Cuenta que, tras tantos años y tan buenas evaluaciones, esperaba más consideración, “que mis jefes quizás me hubieran ofrecido trabajar media jornada, aunque fuera a honorarios, de modo de poder seguir solventando los gastos de la enfermedad o las necesidades básicas. Además, estar inserta laboralmente te permite usar tu mente, lo que desacelera tu deterioro cognitivo, te permite moverte, sentirte útil, es una terapia en sí misma”.
Con el despido, comenzó a vivir el peor lado de la enfermedad. Gastó gran parte de su finiquito en Santiago, donde visitó grandes clínicas, eminencias médicas y todo terapeuta que ofreciera calmar el dolor y mejorar su calidad de vida. Todo sin resultados. “Quizás me equivoqué, pero quería volver a ser quien era, a hacer lo que hacía, porque es horrible vivir con dolor, todo el día, todos los días”.
Ya sin un sueldo, debió inscribirse en la salud pública, y hoy se trata en un consultorio de Hualpén, donde “se han portado excelente, son súper humanos, pero no pueden hacer más. Allí me dan algunos medicamentos, no todos, ni los mismos que tomaba cuando estaba en el sistema privado, por lo que no consigo los mismos resultados, pero ya no puedo comprar los otros”.

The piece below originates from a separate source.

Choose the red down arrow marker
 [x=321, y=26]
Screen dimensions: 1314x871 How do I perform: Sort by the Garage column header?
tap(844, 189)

Su único apoyo hoy son algunos pocos amigos, su madre, “que sin tener ni para ella, a veces llega con un carrito con verduras y legumbres”; su expareja, la abuela de su hijo y él mismo, que se ha convertido en su gran razón para seguir luchando. “La gente se aleja, se aburre de que todos los días te duela algo. Joaquín sólo tiene 14 años, y muchas veces le toca hacerse cargo de mí. Le ha tocado verme en mis crisis, ayudarme, atenderme, hacer las compras, aprender a vivir con lo justo, sin darnos gustos. Incluso ha debido tolerar que, a veces, no pueda aceptar su abrazo, porque todo me duele”.
Reconoce que su red de apoyo también incluye a los trabajadores del Cesfam donde se atiende. “Si tengo una crisis, sé que debo lograr llegar al consultorio, aunque me desplome en la entrada. Y si no lo logro, debo pasarla aquí, a veces sola, porque ya no quiero molestar a nadie, y sé que tengo que aprender a vivir con esto, porque ésta es mi realidad”.
Pero Gladys no se ha resignado, sigue golpeando las puertas de distintas autoridades como miembro de la Agrupación Fibromialgia Octava Región, de la que también Marjorie y Abigal son parte. “Uno va perdiendo un poco las fuerzas para luchar, esta enfermedad te va matando el alma, pero mi esencia es luchadora, no se resigna a vivir así. Sé que los pacientes que formamos la Agrupación, más de 120 personas, merecemos vivir mejor, más dignamente, no sumidos en el dolor, o en la pobreza por no ser capaces de generar recursos cuando nos excluyen del mundo laboral”.
Agrega que un grupo de senadores presentó hace un tiempo un proyecto solicitando evaluar la incorporación de la fibromialgia a las patologías AUGE. “La sola posibilidad nos llena de esperanza, porque implicaría poder ver especialistas, tener asegurada la atención y el tratamiento en la salud primaria o, lo que más anhelamos, acceder gratuitamente a nuestros medicamentos, que son tan caros que no podemos comprarlos. Pero más que eso: para nosotros significaría dejar de ser invisibles, aunque nuestra enfermedad lo sea”.